Niche US carrier Hawaiian Airlines, whose mid-Pacific hub is at serious risk of lasting damage from the impact of climate change, has outlined a package of measures to help decarbonise its operations, from initiatives including the use of sustainable aviation fuels to investment in Boston-based REGENT, which is developing an electric ‘flying boat’ with capacity for up to 100 passengers. The Honolulu-based airline, which operates a three-tier network of intra-island, Hawaii-US mainland and international services, has just released its 2022 ‘Kuleana’ report, detailing initiatives across a range of sustainability metrics. On environmental threats, the report says climate change has the potential to have a major impact on the airline’s business as changes in long-term weather patterns are likely to result in sea level rise, more frequent and extreme weather, and rising mean temperatures, threatening its island infrastructure and operations. Hawaiian revealed that as part of its response, it was pursuing SAF deals on the US mainland and exploring opportunities to establish supplies within the Hawaiian Islands, reports Tony Harrington. Separately, it announced an investment of undisclosed scale in REGENT, expressing particular interest in its proposed all-electric Monarch Seaglider, potentially for deployment on short intra-island sectors.

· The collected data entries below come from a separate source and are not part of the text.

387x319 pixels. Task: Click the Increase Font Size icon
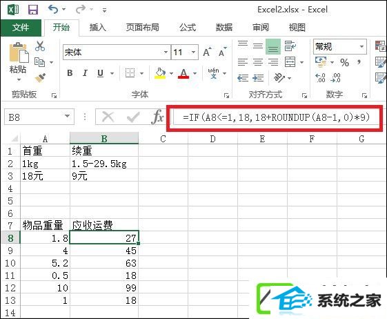click(207, 52)
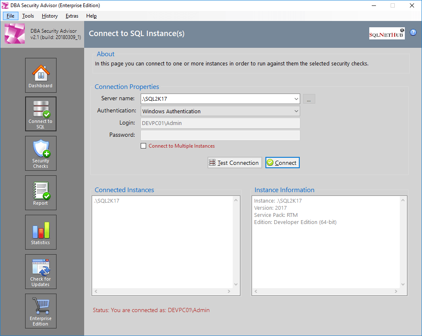Enable Connect to Multiple Instances
The image size is (422, 336).
(x=143, y=146)
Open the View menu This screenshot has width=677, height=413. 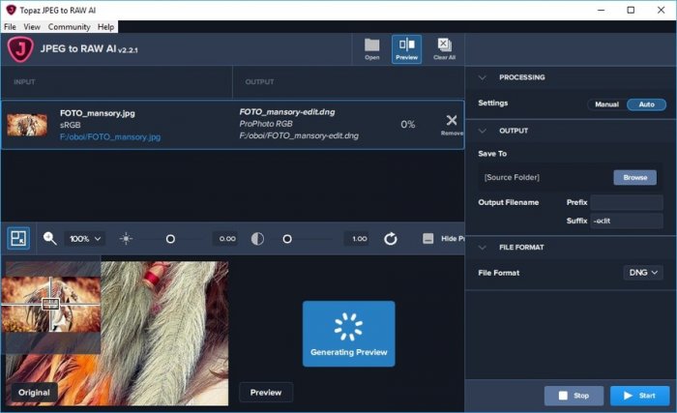(32, 27)
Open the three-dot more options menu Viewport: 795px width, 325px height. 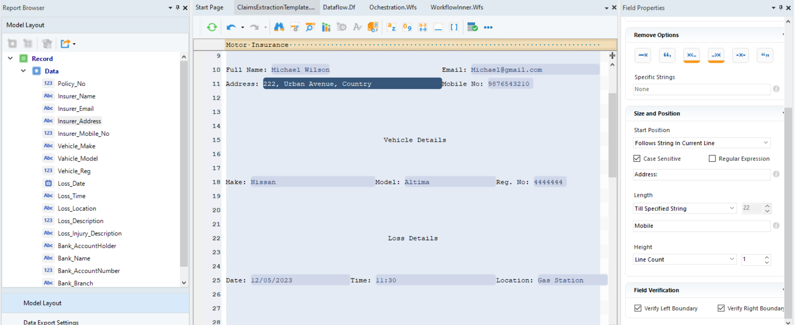click(488, 27)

In addition to significant engagement on climate mitigation with Hawaiian community and tourism organisations, Hawaiian has been progressively reducing its own emissions on the ground and in the air through the introduction of new Airbus A321neo jets for Hawaii-mainland flights, and operational initiatives ranging from single-engine taxiing and route optimisation technologies to use of ground power and pre-conditioned air instead of reliance on aircraft auxiliary power units, and is preparing to introduce more fuel-efficient, wide-bodied Boeing 787-9s. The airline said that in 2021, CO2 emissions intensity from its passenger and cargo-only operations was 6% lower than in 2019, while passenger flights alone delivered 7% lower emissions intensity, but added SAF would deliver even better outcomes.

“Using jet fuel derived from more sustainable sources has the potential to be the most effective way for us to decarbonise our operations,” said the airline in its 2022 Corporate Kuleana (Responsibility) Report. “We are actively exploring SAF offtake agreements with providers in the continental US markets we serve and exploring opportunities to develop SAF supply in the Hawaiian market. We recognise the challenges of scaling up SAF, and support government programmes to accelerate its production, availability and distribution at commercially viable prices.”

The report specifically details the potential and increasing risks of climate change to the airline’s operations in its home market, explaining: “Sea level rise may impact locations close to the shore, including airport runways and visitor destinations, which could disrupt our flight operations, affect demand and lower our revenue. Hurricanes, typhoons, and other extreme weather events are likely to become more frequent and intense and may impact our flight operations and the resiliency of our infrastructure. Higher average temperatures may result in payload restrictions, as well as increased fuel consumption and cooling costs, which could impact our revenue, flight operations and operating costs.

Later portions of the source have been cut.